Crossroads by Jim Baker

A popular history of Malaysia and Singapore

Jim Baker

Crossroads - a popular history of Malaysia and Singapore

First Edition  (1999)
Second Edition (2008)
Third Edition (2014)


Selected snippets from the book:

defining the terms Malays, Malaya, Malayans, Malaysia and Malaysians:

The Malays are a racial group, and Malay is their language. The Malays make up the majority of the population of the present-day Federation of Malaysia and a minority in the Republic of Singapore. Generally, the term includes a race of people who make up a significant portion of the population of southern Thailand and most of the populations of Indonesia and Brunei, as well as a minority in the southern Philippines. Collectively, they are the Malay people but only referred to in that way by the governments of Malaysia, Brunei, Singapore and Thailand. The Malay language is spoken throughout the area but with significant differences in dialect.

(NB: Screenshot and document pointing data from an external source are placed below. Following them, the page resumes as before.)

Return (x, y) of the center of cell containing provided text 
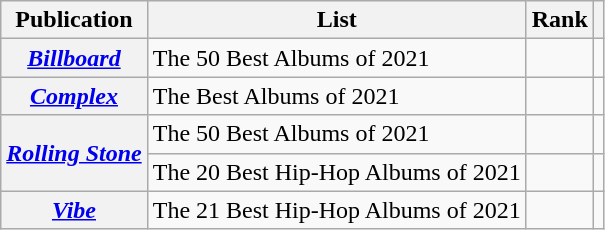
The Best Albums of 2021 (336, 96)
Billboard (74, 58)
Rank (560, 20)
Complex (74, 96)
List (336, 20)
Vibe (74, 210)
Publication (74, 20)
The 20 Best Hip-Hop Albums of 2021 (336, 172)
Rolling Stone (74, 153)
The 21 Best Hip-Hop Albums of 2021 (336, 210)
Scan for the cell matching the given text and deliver its [X, Y] coordinate at center. 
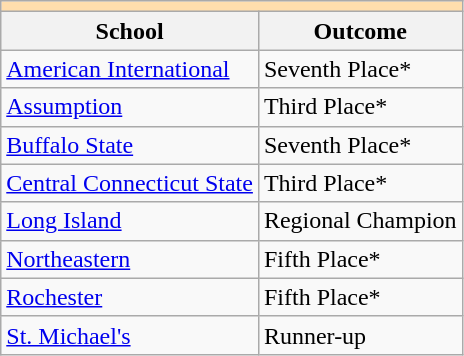
American International [130, 69]
Assumption [130, 107]
Long Island [130, 221]
Buffalo State [130, 145]
Outcome [360, 31]
Regional Champion [360, 221]
School [130, 31]
St. Michael's [130, 335]
Runner-up [360, 335]
Rochester [130, 297]
Central Connecticut State [130, 183]
Northeastern [130, 259]
Return the [X, Y] coordinate for the center point of the cell that contains the specified text.  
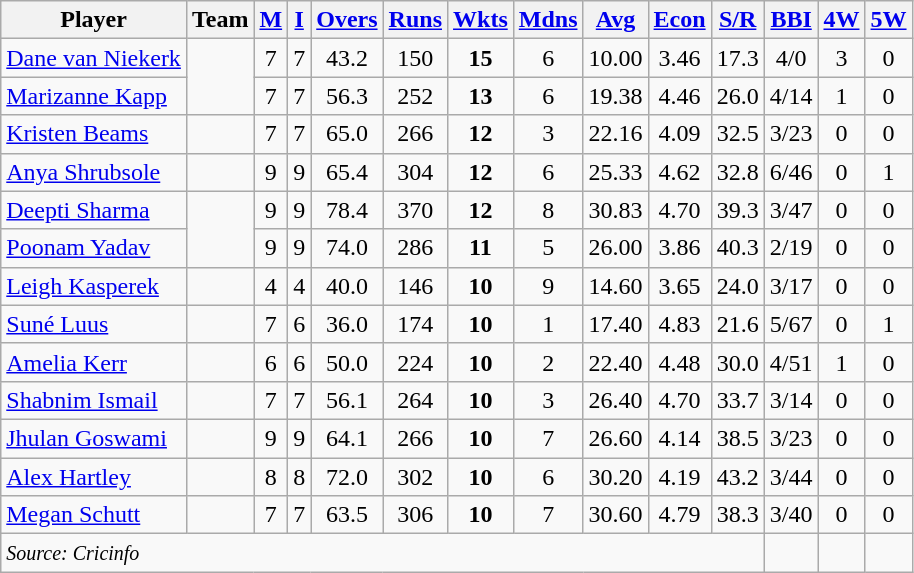
4.19 [680, 477]
36.0 [347, 324]
Avg [616, 20]
26.00 [616, 248]
78.4 [347, 210]
19.38 [616, 96]
74.0 [347, 248]
3/44 [791, 477]
Megan Schutt [94, 515]
Poonam Yadav [94, 248]
3/40 [791, 515]
Kristen Beams [94, 134]
264 [415, 400]
26.60 [616, 438]
174 [415, 324]
BBI [791, 20]
10.00 [616, 58]
Amelia Kerr [94, 362]
26.0 [738, 96]
11 [481, 248]
I [300, 20]
Alex Hartley [94, 477]
Leigh Kasperek [94, 286]
304 [415, 172]
Wkts [481, 20]
5 [548, 248]
4.14 [680, 438]
3.65 [680, 286]
65.0 [347, 134]
5W [888, 20]
56.1 [347, 400]
21.6 [738, 324]
252 [415, 96]
150 [415, 58]
Runs [415, 20]
4/51 [791, 362]
370 [415, 210]
33.7 [738, 400]
302 [415, 477]
M [271, 20]
72.0 [347, 477]
3.86 [680, 248]
4/0 [791, 58]
3/14 [791, 400]
Dane van Niekerk [94, 58]
40.3 [738, 248]
6/46 [791, 172]
4.83 [680, 324]
Econ [680, 20]
3/17 [791, 286]
Anya Shrubsole [94, 172]
4.46 [680, 96]
32.8 [738, 172]
38.3 [738, 515]
Overs [347, 20]
26.40 [616, 400]
4.62 [680, 172]
30.83 [616, 210]
2/19 [791, 248]
Shabnim Ismail [94, 400]
50.0 [347, 362]
2 [548, 362]
Player [94, 20]
64.1 [347, 438]
Jhulan Goswami [94, 438]
30.20 [616, 477]
25.33 [616, 172]
Suné Luus [94, 324]
Team [220, 20]
306 [415, 515]
39.3 [738, 210]
4W [842, 20]
65.4 [347, 172]
56.3 [347, 96]
4/14 [791, 96]
17.3 [738, 58]
14.60 [616, 286]
22.16 [616, 134]
5/67 [791, 324]
32.5 [738, 134]
4.09 [680, 134]
Deepti Sharma [94, 210]
24.0 [738, 286]
13 [481, 96]
17.40 [616, 324]
S/R [738, 20]
Source: Cricinfo [382, 553]
Mdns [548, 20]
63.5 [347, 515]
40.0 [347, 286]
3.46 [680, 58]
286 [415, 248]
22.40 [616, 362]
38.5 [738, 438]
4.48 [680, 362]
4.79 [680, 515]
15 [481, 58]
30.60 [616, 515]
Marizanne Kapp [94, 96]
146 [415, 286]
224 [415, 362]
30.0 [738, 362]
3/47 [791, 210]
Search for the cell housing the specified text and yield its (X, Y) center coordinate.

For example, Bahasa Indonesia and Bahasa Malaysia are quite similar. Malaya was a British creation and refers to the states formerly controlled by the British on the Malay Peninsula. The formal use of the term came into being after World War II, when the Federation of Malaya was Created and became an independent country in 1957. Prior to this, the area  was often referred to as British Malaya and included Singapore for most of the nineteenth and twentieth centuries. In this book, Malaya refers to the Malay Peninsula that eventually became British Malaya. "Malayans" refers to the inhabitants of the peninsula and later on the federation, whether they be Malay, Chinese, Indian or Eurasian. Malaysla was created in 1963 with the merger of the Federation of Singapore, Sarawak and Sabah (formerly known as British North Borneo). Singapore left the federation in 1965.